A solução foi desenhada para responder não apenas a ameaças externas, mas também a fraudes internas e lacunas de governança, através de mecanismos de controlo, segregação de funções e rastreabilidade detalhada.
A solução é disponibilizada aos clientes numa lógica de serviço gerido (Security-as-a-Service), permitindo às instituições financeiras concentrarem-se na sua atividade principal. Neste modelo, as licenças de software são propriedade da Asseco PST, dispensando a aquisição direta pelo cliente.
Assim, a tecnologia é assegurada aos bancos apenas em conjunto com os serviços geridos GUARDiONˣ, garantindo uma gestão especializada, otimizada e consistente das funcionalidades implementadas. Esta abordagem tem a vantagem de garantir que a solução é explorada por especialistas, com parametrizações otimizadas, atualizações contínuas e operação centralizada.

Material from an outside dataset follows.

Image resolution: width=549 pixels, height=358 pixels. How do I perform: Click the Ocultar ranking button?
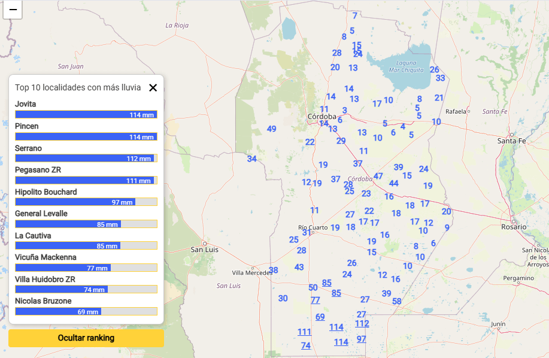(x=86, y=338)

Os benefícios estratégicos da solução para o cliente podem ser estendidos a quatro níveis: regulatório (alinhamento com o regulamento DORA, RGPD e normas ISSO 27001); operacional (monitorização regular, gestão de privilégios, MFA e segregação de funções); financeiro (redução de risco de incidentes dispendiosos, menor custo de auditoria e ROI visível); e governança (responsabilidade partilhada e visibilidade total sobre eventos de segurança).